### AIM OF THE TASK:
Print all entries below exactly as they appear.

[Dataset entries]

────────

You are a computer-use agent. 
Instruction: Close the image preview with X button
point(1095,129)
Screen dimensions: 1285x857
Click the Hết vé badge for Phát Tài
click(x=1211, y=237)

────────

### YOUR RESPONSE:
You are a computer-use agent. 
Instruction: Close the image preview with X button
point(1095,129)
Screen dimensions: 1285x857
Click the Hết vé badge for Phát Tài
click(x=1211, y=237)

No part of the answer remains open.